Local people often blame the deer for outbreaks of disease in their livestock, particularly Brucellosis in cattle. In one instance, the Uruguayan government was going to cull some of their Pampas deer population, until research by field veterinarians had shown that Pampas deer rarely carry the disease. Only then did the government give them time to assess the deer's health. Funded by the Disney Conservation Fund, they were able to prove that the deer pose no threat of spreading disease to livestock.

Trade for commercial purposes is banned. They are legally protected in Argentina, where there is a private and federal reserve set aside for the deer. In some areas, strict regulations on poaching is all that was necessary to quickly increase the population size. Increasing public knowledge, and monitoring road construction operations, has also helped. They reproduce well in captivity, and are sometimes reintroduced into the wild.

In 2006, GPS trackers were placed on 19 Pampas deer, although 8 of those did not record data. The individuals were monitored over a period of 4–18 days, for researchers to collect data on their movements, and thus understand how to better help them.

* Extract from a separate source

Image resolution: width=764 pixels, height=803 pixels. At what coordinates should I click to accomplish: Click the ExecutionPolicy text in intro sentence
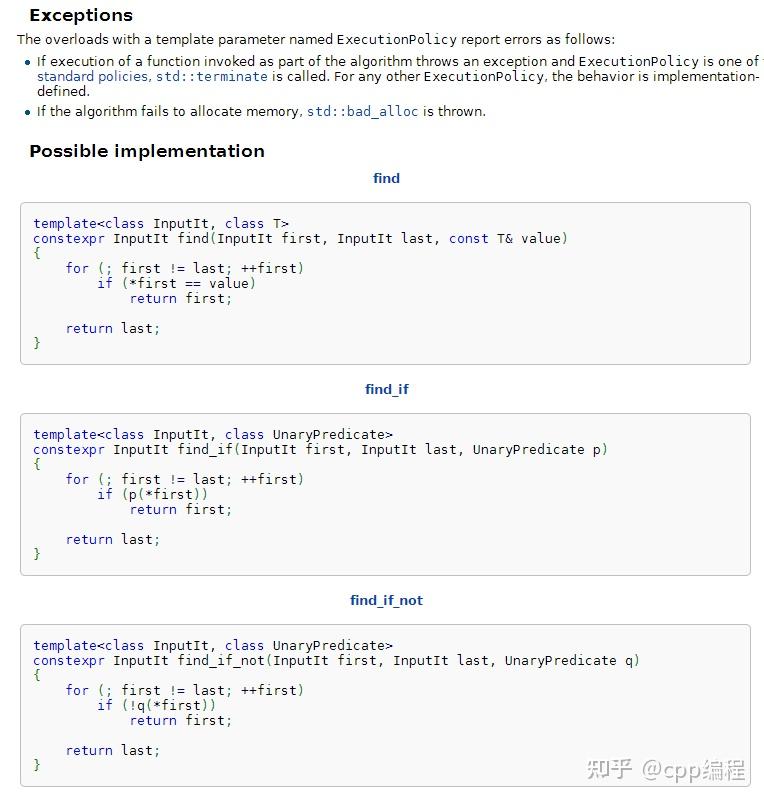[396, 39]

==Relations with humans and culture==
Over the centuries, especially since European colonization, Pampas deer have been harvested in their millions. In the 1860s, documents for the Port of Buenos Aires indicate that some two million Pampas deer pelts were sent to Europe during the decade, alone. Many years later, as infrastructure was being built throughout the pampas, roads and automobiles made hunting even easier. The deer were also killed for food, medicinal purposes, and purely for sport. As of 2003, there are fewer than 2,000 Pampas deer in Argentina and Uruguay. Both countries have declared the species to be a "natural monument" and yet the hunting continues, albeit somewhat less frequently.

The decline of the Pampas deer has been likened to that of the once-plentiful bison of North America, as the deer were once far greater in number, and held a similar place in the survival and spirituality of the native peoples of the region, including the Guaraní. The deer were revered; not only were they hunted, their carcasses blessed, and spirits thanked for their sacrifice, but the entire animal would be utilized for food, building materials, weapons, clothing, medicine, and more. Historically, the native peoples of northern Argentina, Paraguay and Uruguay participated in the sale of Pampas deer pelts for export, and yet the animals persevered until European powers ultimately took over. The settlers brought with them mass agricultural expansion and uncontrolled, unregulated hunting of wildlife, as well as new, lethal pathogens with the arrival of domesticated livestock. Escaped farm animals formed feral populations, thus competing with the Pampas deer and other local species for resources, in addition to exposing them to potential new diseases.

Some landowners have set aside areas of their properties as undisturbed or native habitat for the deer, as well as keeping cattle instead of sheep or goats; sheep and goats compete more directly with the deer as they also browse on shrubbery and tall vegetation, far more than the grazing cattle. The landowners that choose cattle are doing it as a service, however, as sheep are far more lucrative to raise than cattle. Conservationists encourage this trend, sharing research that more edible vegetation is available on ranches with cattle and deer during times of drought than on ranches with cattle and sheep.